Chomsky names 4 levels of grammar that cover the types of languages you will encounter. Starting at the most expressive are Type-0 languages, which are so complicated that the only types of languages that fit in this classification are natural languages (English, French, etc…) and a few theoretical exercises. Type-1 languages are called Context-Sensitive because how rules are interpreted depends on what is around them. Needless to say, these languages, like Type-0, are very difficult to parse correctly. Type-2 languages are named context-free because none of the rules depend on context. You can get very, very far with a type-2 language. Almost every programming language and a significant portion of most natural languages can be described with a type-2 grammar. Type-3 languages are named regular and are special because any uncertainty in a rule is preserved only at the end. You might’ve heard of regular expressions. These are actually (or used to be) a shorthand for describing a type-3 language.

Some people talkĀ  about an additional type, type-4. Chomsky didn’t define this type, but it has a lot of use. It is a language that has a grammar that says, “Pick one of these options.” This is severely limited, but for text processing, we sometimes encounter languages that adhere to these rules. You can also think of an additional class of languages where there is only one option to chose from. Naturally, these are very restrictive and have very little use.

Each lower-numbered language incorporates all the abilities of a higher-numbered language and then some. So, all type-3 languages can be expressed as a type-2 language.

Now, hopefully you are thoroughly confused by now. But let’s compare what we know to how to tackle problems we face in real life.

Let’s suppose you are writing a program that is looking for specific strings. This is very much like a type-4 language. But in real life, you may need to search within a string for that specific string. So, you’ll be using a type-3 language. The grammar will read something like, “Anything followed by what I am looking for followed by anything.”

Let’s suppose that you need to do something more complicated, like identify a string as a number that can have a complicated form.
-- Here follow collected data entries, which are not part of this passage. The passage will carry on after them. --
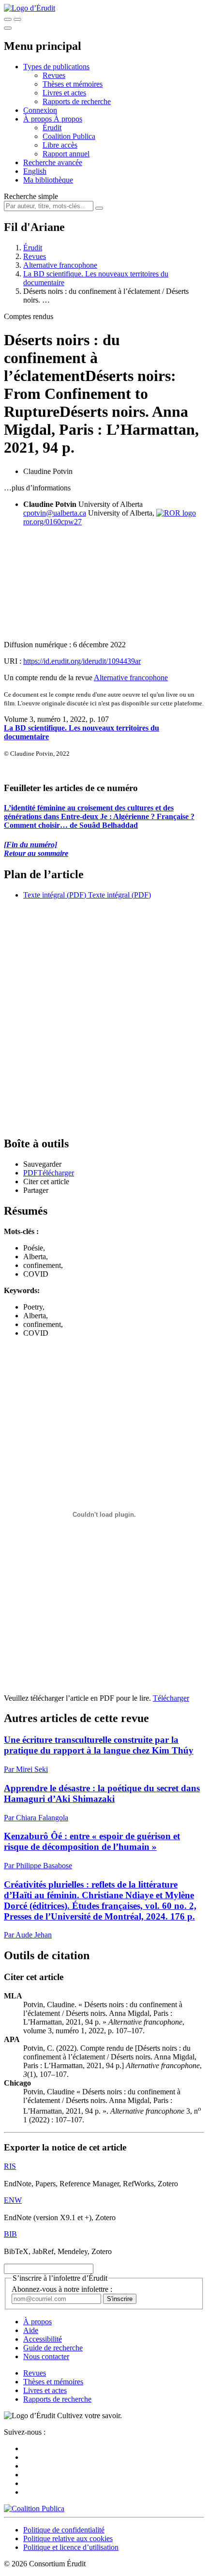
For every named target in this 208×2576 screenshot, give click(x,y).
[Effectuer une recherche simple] (8, 19)
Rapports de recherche (77, 101)
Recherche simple (31, 196)
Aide (30, 2330)
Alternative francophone (60, 265)
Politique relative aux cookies (68, 2538)
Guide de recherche (53, 2348)
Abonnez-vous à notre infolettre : (62, 2289)
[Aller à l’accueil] (29, 8)
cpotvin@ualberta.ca (54, 513)
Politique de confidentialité (63, 2530)
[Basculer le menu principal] (8, 28)
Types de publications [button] (56, 66)
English (34, 171)
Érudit (52, 127)
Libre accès (60, 145)
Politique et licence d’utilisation (71, 2547)
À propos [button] (38, 119)
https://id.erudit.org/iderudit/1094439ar (82, 661)
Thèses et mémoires (73, 84)
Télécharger (171, 1698)
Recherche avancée (52, 162)
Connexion (40, 110)
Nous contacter (46, 2356)
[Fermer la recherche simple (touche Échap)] (17, 19)
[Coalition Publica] (34, 2508)
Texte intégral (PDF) (54, 895)
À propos (68, 119)
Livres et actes (64, 93)
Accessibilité (42, 2339)
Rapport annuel (66, 154)
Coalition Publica (69, 136)
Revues (54, 75)
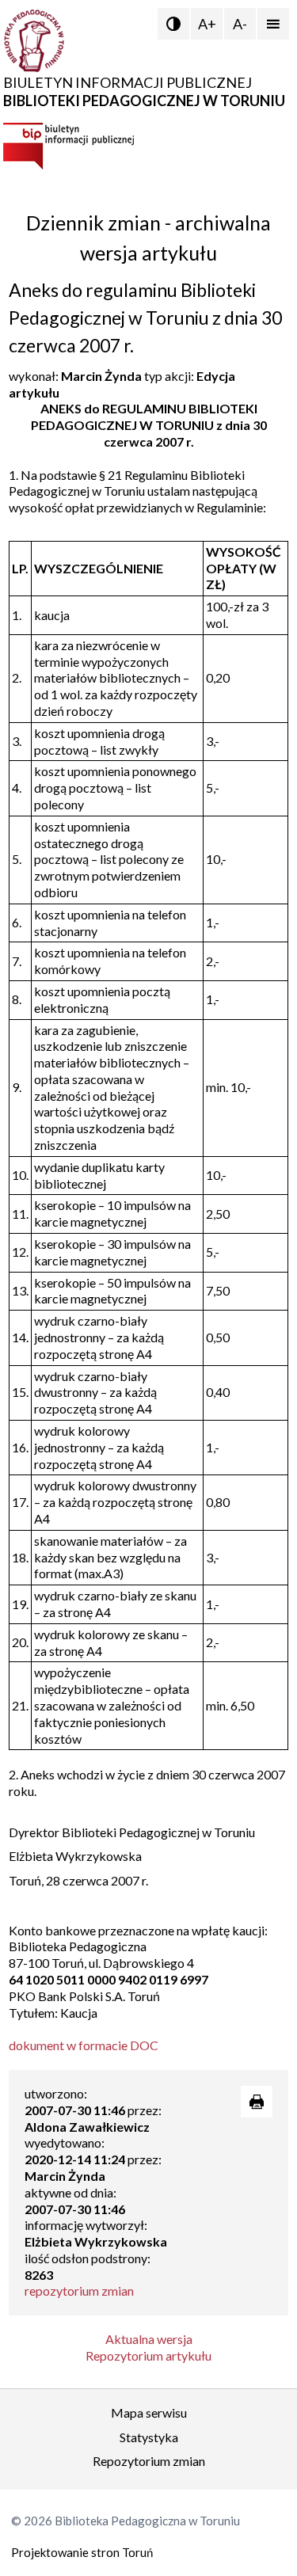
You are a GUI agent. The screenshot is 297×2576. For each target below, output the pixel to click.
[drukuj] (256, 2101)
You should try to work out the rules for this in a way as to conform to type-3 grammars. If you run into a wall (normally identified by nesting expressions, such as “(5+(3*6+4))”, then you will have to use a type-2 grammar.

If you know you need to go beyond regular grammars, then you are in type-2 land. This is a very complicated realm, one where significant thought and experimentation needs to be done. It’s not totally impassable, but it is difficult. So you must don a thinking cap and get into research mode before proceeding.

If you need context-sensitive grammars, then you are beyond the ability of a computer. It’s best at that point to rethink the problem or understand and note its limitations.

Now, a word on semantics. Semantics is simply attaching a meaning to the grammar. For instance, in English, one style of a sentence is Subject-Verb. This is good if you want to identify something as English, or generate an English sentence. But it isn’t the complete picture. What does a sentence mean? Well, here you have the problem of semantics. You must capture what part of the text was the subject, and which part was the verb, and then identify the meanings of both, and take appropriate action.

This semantical component sounds difficult but in practice it really isn’t. Python grammar is interpreted into a parse tree of basic commands. Each command takes as its argument child trees. Together, they get evaluated depending on what the node is and what its children are. It’s really quite simple when you see it in action.

To conclude, I’ve covered that the problem of handling text can be very hard. But I’ve also shown you the general boundaries and the lay of the land. Your program is going to be able to either handle type-2 (with a lot of work on your part), type-3, or type-4 grammars. And applying semantics isn’t as difficult as you might expect.